In diesen turbulenten Tagen haben die Bundesbürger allen Grund, sich ordentlich zu ärgern. Die wahlkämpfenden Politiker versuchen mit populistischen Parolen, ihre Programme für der Weisheit letzten Schluss und das Volk für dumm zu verkaufen; der "Brotpreis" der Neuzeit, wie die Energiekosten genannt werden, explodiert geradezu und reißt Löcher in die Haushaltskassen; und die Boulevardpresse, allen voran die parteiische Bildzeitung, schürt die Stimmung, indem sie die "Benzin-Wut" der Bevölkerung noch anstachelt und die rot-grüne Bundesregierung dafür verantwortlich macht.Nun mag die Versuchung ja groß sein, das brisante Thema Spritpreis für Wahlkampfzwecke zu missbrauchen. Aber so einfach, wie uns das manche Interessengruppen weismachen wollen, ist der Sachverhalt nicht. Denn die Ursachen des Energie-Dilemmas sind überaus vielschichtig. Gewiss drehen die mächtigsten Unternehmen der Welt, die Ölmultis, auch ganz bewusst an der Preisschraube. Sicherlich nutzen die global operierenden Spekulanten die Situation (China-Boom, Iran-Krise, Hurrikan) weidlich aus. Und zweifellos trägt auch das Ungeheuer namens "Katrina" seinen Teil dazu bei, um die Hälse der Kraftfahrer an den Tankstellen anschwellen zu lassen.

Allerdings verdrängen die Betroffenen gerne, dass das System exakt nach den Gesetzen des Marktes funktioniert: je knapper das Gut, desto höher der Preis.

In Deutschland hat es sich eingebürgert, im Kontext mit den hohen Spritpreisen die Ökosteuer zum Sündenbock zu stempeln. Natürlich trägt diese von Rot-Grün als Steuerungsinstrument eingeführte Abgabe zum Spritpreis bei - aber in eher bescheidenem Maße (15 Cent). Zum Vergleich: Allein in dieser Woche ist der Preis an den Zapfsäulen um etwa den gleichen Betrag gestiegen. Selbst die Union will die Ökosteuer nach einem Wahlsieg nicht abschaffen, weil der Einnahmeausfall nicht verkraftbar wäre angesichts der leeren Kassen.

Was wirklich notwendig wäre, sagen die Populisten leider nicht: Die Deutschen (und andere) müssten ihre Mobilitätskultur ändern, wenn sie den Ölmultis Paroli bieten wollten: Busse und Bahn stehen parat, sie sind durchaus eine Alternative, wenn auch nicht immer attraktiv. Doch daran ließe sich eher etwas ändern als am Benzinpreis, zumal das kostbare Gut Öl in rasantem Tempo zur Neige geht.

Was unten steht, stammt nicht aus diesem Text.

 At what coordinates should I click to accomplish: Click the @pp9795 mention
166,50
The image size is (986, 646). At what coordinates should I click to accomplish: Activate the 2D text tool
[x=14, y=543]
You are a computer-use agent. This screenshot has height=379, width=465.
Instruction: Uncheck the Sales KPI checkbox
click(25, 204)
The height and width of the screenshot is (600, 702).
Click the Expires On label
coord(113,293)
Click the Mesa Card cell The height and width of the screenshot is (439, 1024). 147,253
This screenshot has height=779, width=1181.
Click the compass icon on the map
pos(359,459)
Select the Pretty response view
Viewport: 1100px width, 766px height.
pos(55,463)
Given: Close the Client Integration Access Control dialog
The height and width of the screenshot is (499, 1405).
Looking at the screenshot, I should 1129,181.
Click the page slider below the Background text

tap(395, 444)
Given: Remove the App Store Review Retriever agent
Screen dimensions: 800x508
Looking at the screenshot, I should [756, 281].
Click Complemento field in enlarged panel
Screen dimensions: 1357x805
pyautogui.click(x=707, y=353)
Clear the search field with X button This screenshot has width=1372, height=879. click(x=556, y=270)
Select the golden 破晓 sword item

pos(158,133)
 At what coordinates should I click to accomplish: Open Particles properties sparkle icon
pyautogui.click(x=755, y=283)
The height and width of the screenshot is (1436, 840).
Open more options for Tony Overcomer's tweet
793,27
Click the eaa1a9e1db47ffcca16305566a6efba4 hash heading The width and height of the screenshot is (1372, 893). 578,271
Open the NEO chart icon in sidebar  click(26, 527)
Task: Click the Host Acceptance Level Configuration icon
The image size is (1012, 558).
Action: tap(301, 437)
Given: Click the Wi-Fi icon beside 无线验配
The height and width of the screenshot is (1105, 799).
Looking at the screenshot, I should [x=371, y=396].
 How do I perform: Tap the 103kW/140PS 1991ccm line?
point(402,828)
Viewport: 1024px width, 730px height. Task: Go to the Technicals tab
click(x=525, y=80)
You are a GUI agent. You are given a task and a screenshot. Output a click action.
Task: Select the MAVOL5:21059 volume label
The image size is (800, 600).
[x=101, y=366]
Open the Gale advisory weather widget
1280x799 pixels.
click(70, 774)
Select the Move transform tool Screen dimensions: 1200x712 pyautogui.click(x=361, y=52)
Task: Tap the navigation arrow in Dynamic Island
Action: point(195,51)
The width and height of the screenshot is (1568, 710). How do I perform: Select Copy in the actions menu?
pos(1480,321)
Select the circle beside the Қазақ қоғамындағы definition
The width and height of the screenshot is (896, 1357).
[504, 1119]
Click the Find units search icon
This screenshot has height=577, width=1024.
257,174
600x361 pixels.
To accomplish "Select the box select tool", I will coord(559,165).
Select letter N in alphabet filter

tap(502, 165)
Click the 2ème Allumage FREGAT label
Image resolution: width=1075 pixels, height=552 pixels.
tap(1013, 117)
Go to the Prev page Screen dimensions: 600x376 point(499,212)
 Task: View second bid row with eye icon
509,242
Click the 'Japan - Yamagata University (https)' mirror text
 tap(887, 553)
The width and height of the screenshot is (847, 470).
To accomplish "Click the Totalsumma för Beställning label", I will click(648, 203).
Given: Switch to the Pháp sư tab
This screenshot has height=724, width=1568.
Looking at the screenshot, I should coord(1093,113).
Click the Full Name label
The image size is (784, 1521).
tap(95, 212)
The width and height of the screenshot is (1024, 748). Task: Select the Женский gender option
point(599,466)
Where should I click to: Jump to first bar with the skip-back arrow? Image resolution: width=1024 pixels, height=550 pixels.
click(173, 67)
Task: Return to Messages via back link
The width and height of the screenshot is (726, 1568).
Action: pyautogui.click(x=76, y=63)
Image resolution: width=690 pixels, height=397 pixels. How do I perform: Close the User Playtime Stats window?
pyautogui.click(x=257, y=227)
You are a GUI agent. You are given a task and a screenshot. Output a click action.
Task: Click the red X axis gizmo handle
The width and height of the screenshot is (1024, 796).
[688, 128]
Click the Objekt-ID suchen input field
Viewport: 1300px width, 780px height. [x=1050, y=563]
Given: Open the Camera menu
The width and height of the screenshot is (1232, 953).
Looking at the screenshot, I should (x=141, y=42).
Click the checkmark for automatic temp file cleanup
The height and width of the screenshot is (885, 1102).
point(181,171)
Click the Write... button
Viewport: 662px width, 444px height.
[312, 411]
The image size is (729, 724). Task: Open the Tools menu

Ohne Frage ist der aktuelle Ölpreis-Schock ein ernstes Problem für viele Menschen. Deshalb darf es als sicher gelten, dass kein Politiker nach der Wahl wagen wird, die Pendlerpauschale zu streichen. Vielleicht ist die Lage nach "Katrin" aber auch ein heilsamer Schock - und ein Anreiz für die Leute, (noch) sparsamer mit Benzin und Heizöl umzugehen. Und für die Industrie, endlich alternative Antriebsmodelle zu entwickeln und den Bau von Hybrid-Autos zu beschleunigen.